→ **Exercise brief**
Print every entry below again exactly as written, skipping the pictures.
━━━
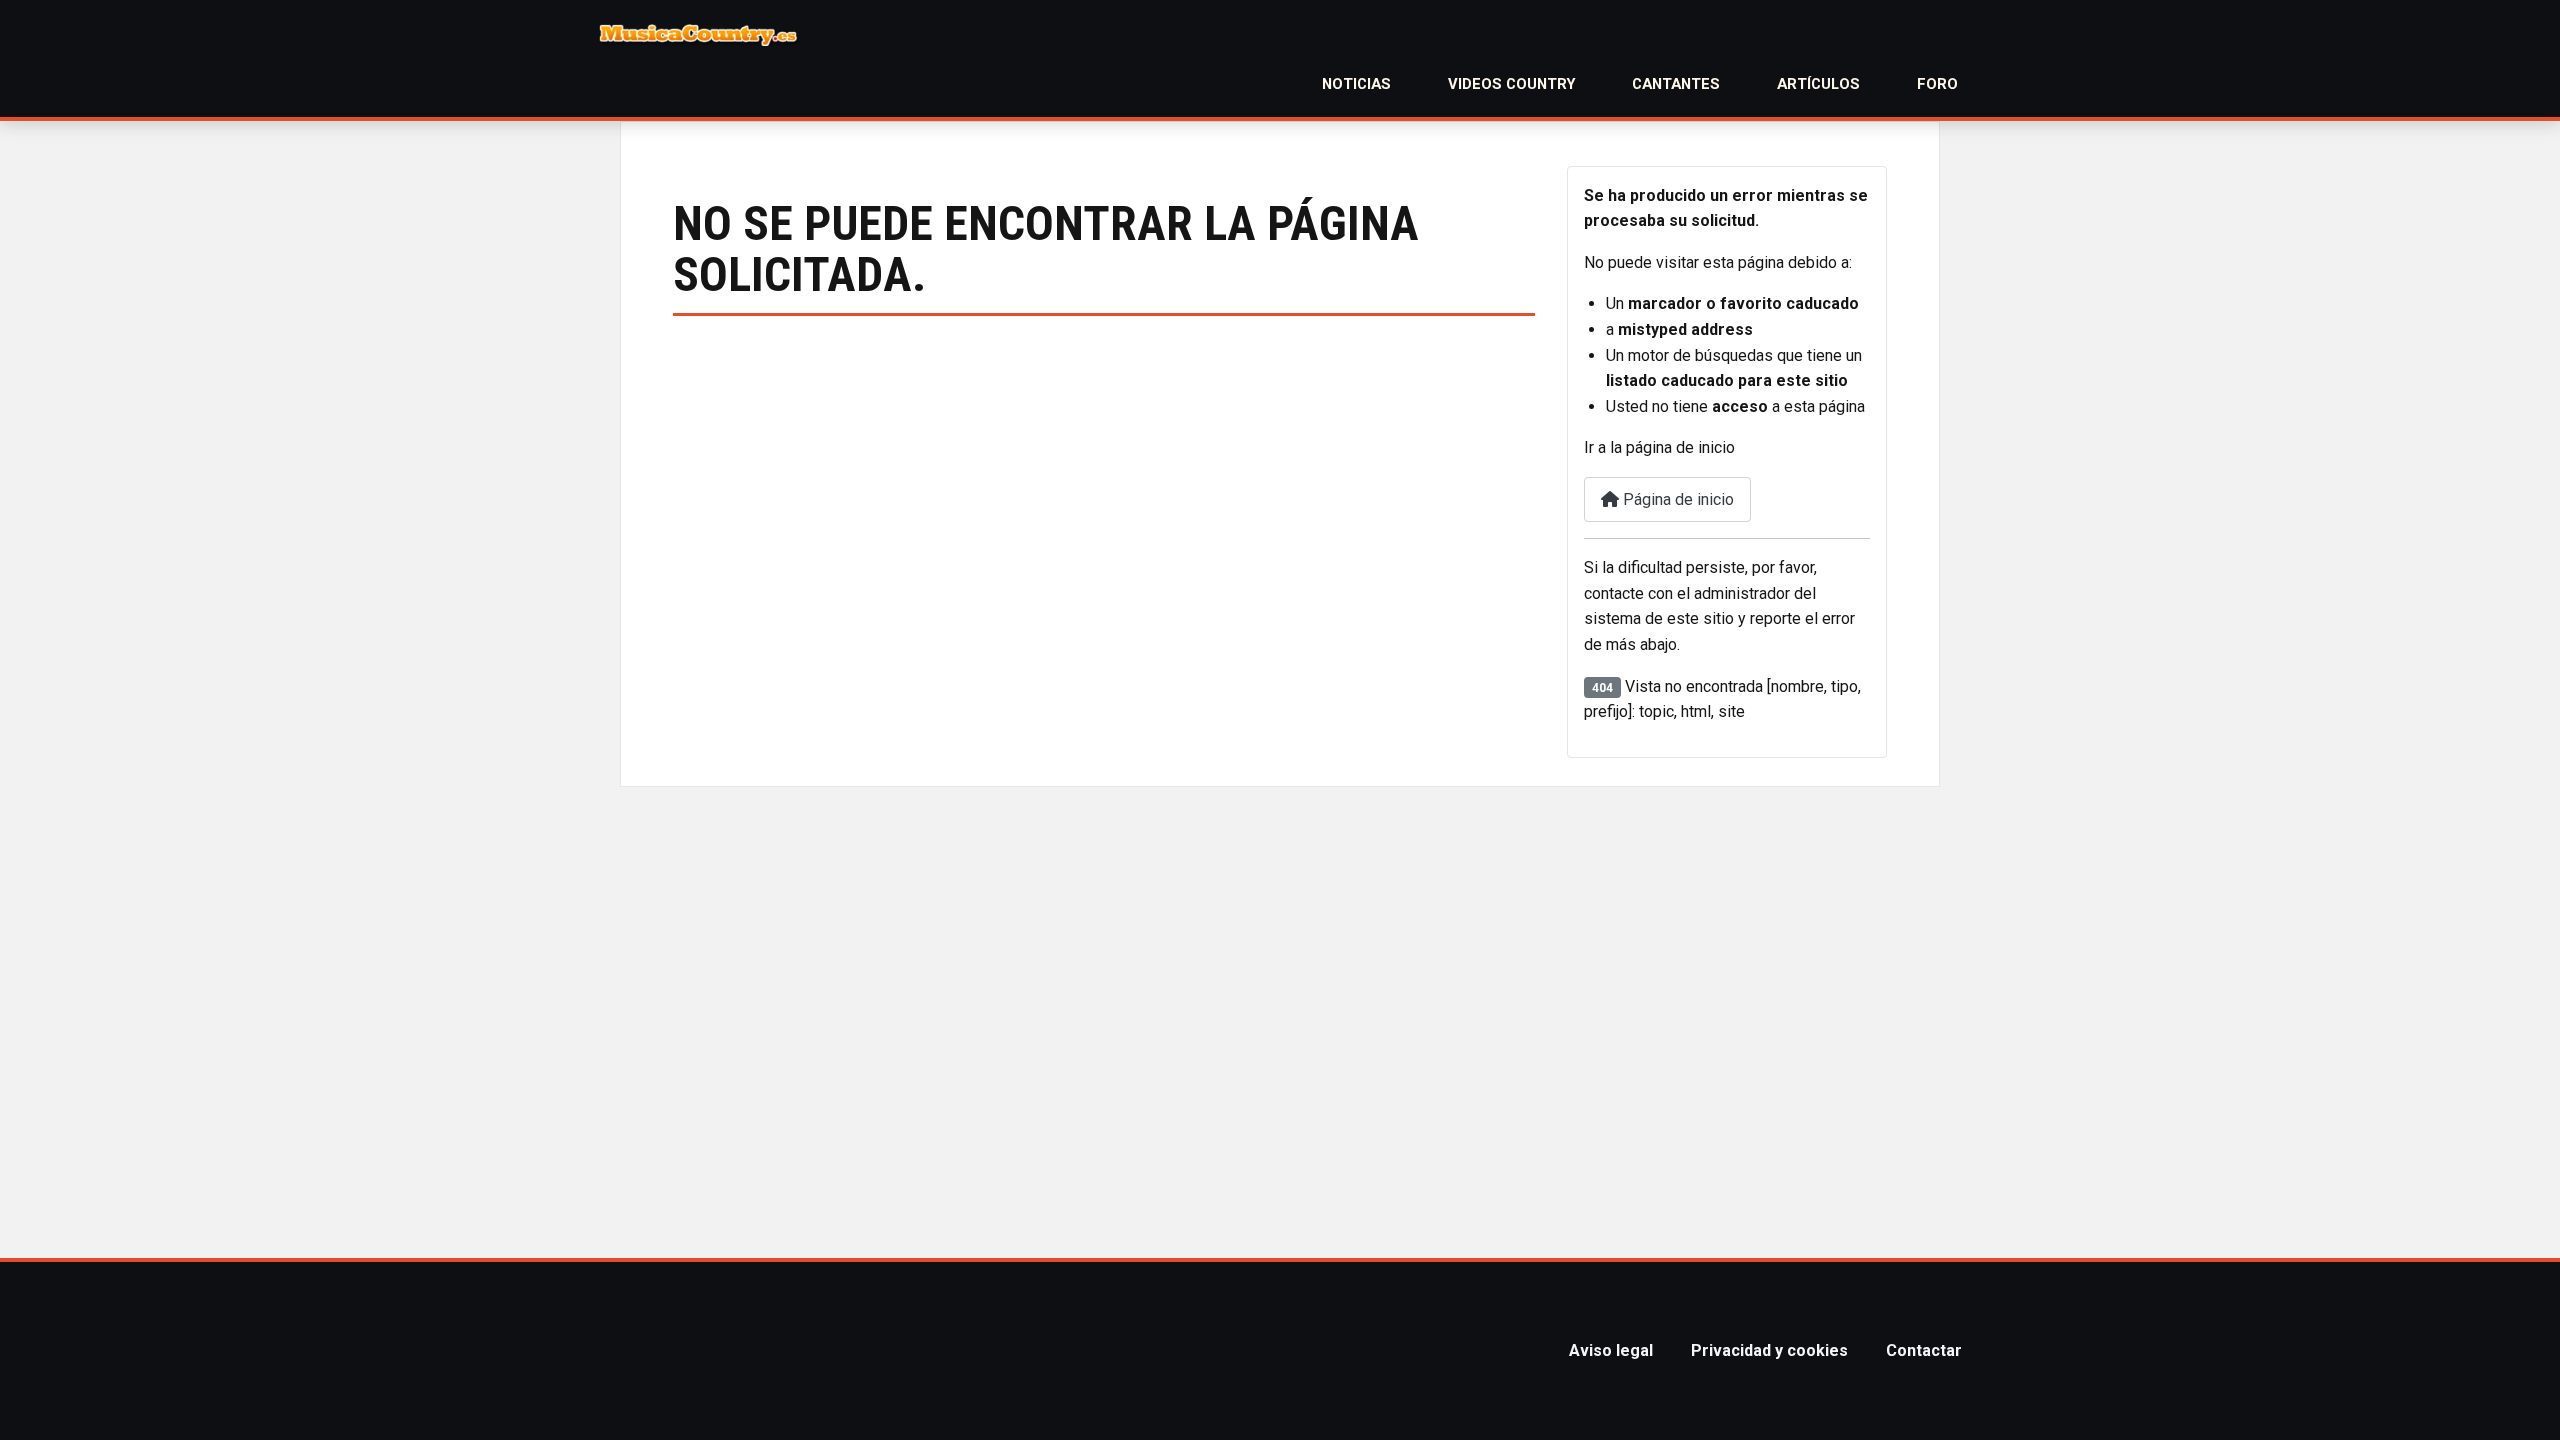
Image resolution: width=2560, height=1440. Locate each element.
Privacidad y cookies (1769, 1350)
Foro (1937, 84)
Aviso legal (1611, 1350)
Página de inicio (1676, 499)
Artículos (1818, 84)
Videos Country (1512, 84)
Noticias (1356, 84)
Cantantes (1676, 84)
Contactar (1924, 1350)
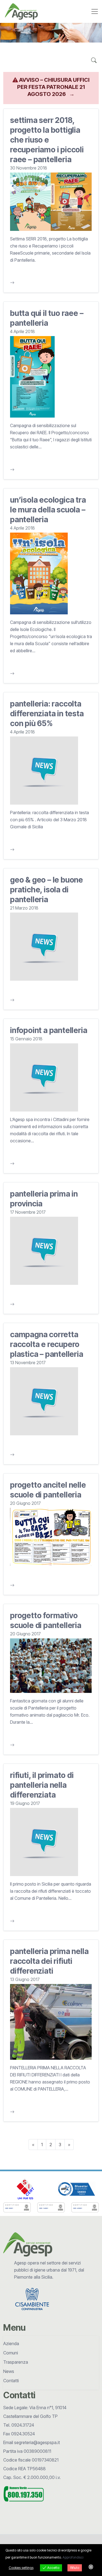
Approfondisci (73, 2557)
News (8, 2371)
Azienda (11, 2343)
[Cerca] (94, 61)
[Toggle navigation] (95, 11)
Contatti (11, 2380)
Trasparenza (15, 2362)
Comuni (10, 2352)
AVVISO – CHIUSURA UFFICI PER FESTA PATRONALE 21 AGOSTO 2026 (53, 87)
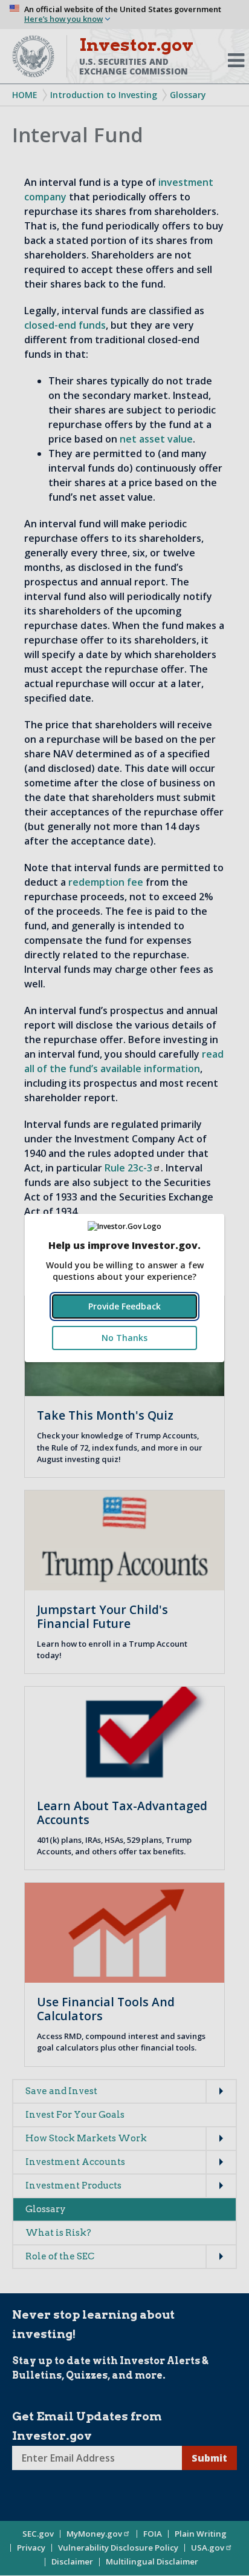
━━━
→ **Expected answer**
Image resolution: width=2560, height=1440. Locate each element.
Privacidad y cookies (1769, 1350)
Foro (1937, 84)
Aviso legal (1611, 1350)
Página de inicio (1676, 499)
Artículos (1818, 84)
Videos Country (1512, 84)
Noticias (1356, 84)
Cantantes (1676, 84)
Contactar (1924, 1350)
Approfondisci (73, 2557)
News (8, 2371)
Azienda (11, 2343)
[Cerca] (94, 61)
[Toggle navigation] (95, 11)
Contatti (11, 2380)
Trasparenza (15, 2362)
Comuni (10, 2352)
AVVISO – CHIUSURA UFFICI PER FESTA PATRONALE 21 AGOSTO 2026 (53, 87)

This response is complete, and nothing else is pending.